## Yapılacak İşler:
1) Karar metnine göre sürekli iş göremezliğe yol açan iş kazası hangi tarihte gerçekleşmiştir?
2) Karar metninde "Mahkemesi :İş Mahkemesi" ifadesinden aşağıya, "kabulüne karar verilmiştir." ifadesine kadar uzanan bölümün tamamını, "tazminat" yerine "alacak" kullanarak yeniden yazın.

Abaküs Yazılım
10. Hukuk Dairesi
Esas No: 2015/14593
Karar No: 2017/3508
Karar Tarihi: 19.04.2017

Yargıtay 10. Hukuk Dairesi 2015/14593 Esas 2017/3508 Karar Sayılı İlamı

10. Hukuk Dairesi         2015/14593 E.  ,  2017/3508 K.

    "İçtihat Metni"

    Mahkemesi :İş Mahkemesi


    Dava, rücuan tazminat istemine ilişkindir.
    Mahkemece, hükümde belirtilen gerekçelerle, davanın kabulüne karar verilmiştir.
    Hükmün, davalı vekili tarafından temyiz edilmesi üzerine, temyiz isteğinin süresinde olduğu anlaşıldıktan ve Tetkik Hakimi ... tarafından düzenlenen raporla dosyadaki kağıtlar okunduktan sonra işin gereği düşünüldü ve aşağıdaki karar tespit edildi.
    Davacı Kurum, 14.01.2010 tarihli iş kazası nedeniyle sürekli iş göremez hale gelen sigortalıya bağlanan gelir ve ödenen tedavi masraflarının, onay ve sarf tarihinden itibaren faiziyle 5510 sayılı Yasanın 23. madde kapsamında davalıdan tahsili istemiştir.
    Davalı vekili, davalı ...’ın arsa sahibi olduğunu, arsa karşılığı kat sözleşmesi ile inşaatı ...’ın yaptığını, davalı ...’in işverenlik sıfatının bulunmadığını ileri sürmüş ve husumet itirazında bulunmuştur.
    Dosya kapsamındaki ... raporunun ekindeki belgelerden, iş kazasına uğrayan işçi adına düzenlenmiş işe giriş bildirgesinin kuruma internet üzerinden 22.01.2010 tarihinde gönderildiği, işveren olarak ...’ın yer aldığı ve özel bina inşaatı çalışması olarak bildirimde bulunulduğu, 2009/12 ve 2010/1 aylarına ait bildirgelerin ... adına verildiği belirgindir. Ne varki bu belgeler asıl işverenlik sıfatının belirlenmesi için yeterli değildir.

## Materyal:

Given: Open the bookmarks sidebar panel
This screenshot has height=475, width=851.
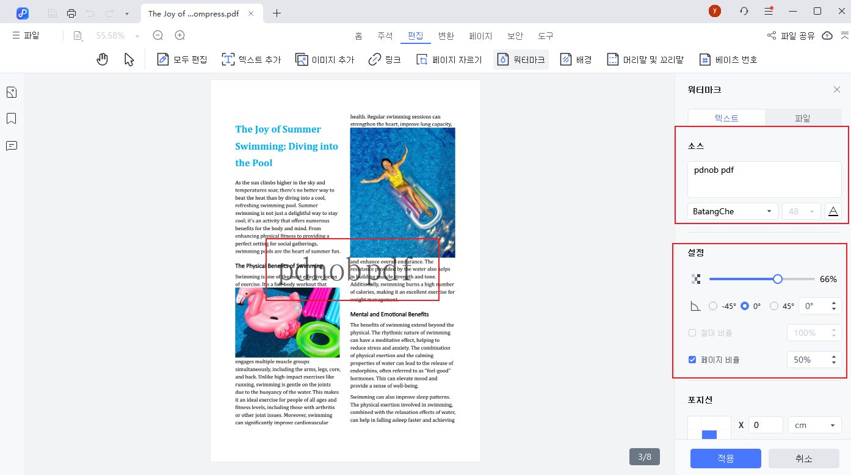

## Görev Yanıtları:
1) 14.01.2010

2)
Mahkemesi :İş Mahkemesi


    Dava, rücuan alacak istemine ilişkindir.
    Mahkemece, hükümde belirtilen gerekçelerle, davanın kabulüne karar verilmiştir.